Submarine volcano eruptions

Finally, extra water vapor can enter the Stratosphere as a result of submarine volcano eruptions. The Tonga eruption in January 2022 sent a huge plume up into the Stratosphere. Because it was a submarine volcano eruption, a huge amount of water vapor entered the Stratosphere, as discussed in this facebook post and the comments underneath.

As temperatures keep rise, Earth looks set to move into a moist-greenhouse state

As temperatures keep rising, runaway heating may well turn Earth into a lifeless planet. This danger was discussed in a 2013 post, warning that Earth could move into a moist-greenhouse state and without anything stopping the temperature rise, this will continue to eventually destroy the ozone layer and the ice caps, while the oceans would be evaporating into the atmosphere's upper stratosphere and eventually disappear into space, as this 2019 post warns. 

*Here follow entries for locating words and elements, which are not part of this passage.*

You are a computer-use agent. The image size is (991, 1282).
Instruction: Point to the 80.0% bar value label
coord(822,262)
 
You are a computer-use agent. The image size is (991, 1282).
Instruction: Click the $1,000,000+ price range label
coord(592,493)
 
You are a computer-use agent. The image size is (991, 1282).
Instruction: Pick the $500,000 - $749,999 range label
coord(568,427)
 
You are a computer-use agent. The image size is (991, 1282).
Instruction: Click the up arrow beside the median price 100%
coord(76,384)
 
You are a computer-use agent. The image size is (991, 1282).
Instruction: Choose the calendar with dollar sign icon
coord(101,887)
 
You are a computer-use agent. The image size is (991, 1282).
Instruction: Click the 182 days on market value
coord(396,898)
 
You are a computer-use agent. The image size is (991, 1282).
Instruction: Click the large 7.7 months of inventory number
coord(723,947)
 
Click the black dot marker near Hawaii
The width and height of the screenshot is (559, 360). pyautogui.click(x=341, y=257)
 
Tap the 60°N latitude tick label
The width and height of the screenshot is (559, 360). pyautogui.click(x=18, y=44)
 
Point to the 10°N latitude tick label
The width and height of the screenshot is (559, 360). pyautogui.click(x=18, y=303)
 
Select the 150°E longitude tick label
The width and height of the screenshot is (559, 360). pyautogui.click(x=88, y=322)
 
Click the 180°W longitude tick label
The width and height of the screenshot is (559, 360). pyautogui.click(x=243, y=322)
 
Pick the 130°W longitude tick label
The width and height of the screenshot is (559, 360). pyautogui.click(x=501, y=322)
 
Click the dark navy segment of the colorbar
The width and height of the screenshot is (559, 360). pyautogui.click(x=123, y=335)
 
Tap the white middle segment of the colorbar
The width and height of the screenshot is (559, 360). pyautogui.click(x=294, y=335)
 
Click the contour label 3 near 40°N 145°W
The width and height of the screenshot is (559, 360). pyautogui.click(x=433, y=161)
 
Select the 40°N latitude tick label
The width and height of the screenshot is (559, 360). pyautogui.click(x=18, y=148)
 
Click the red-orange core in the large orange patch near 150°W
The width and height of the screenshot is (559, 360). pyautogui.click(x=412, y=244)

In the 2013 analysis Trajectories of the Earth System in the Anthropocene, Will Steffen et al. warn that self-reinforcing feedbacks could push the Earth System toward a planetary threshold that, if crossed, could prevent stabilization of the climate at intermediate temperature rises and cause continued warming on a “Hothouse Earth” pathway even as human emissions are reduced.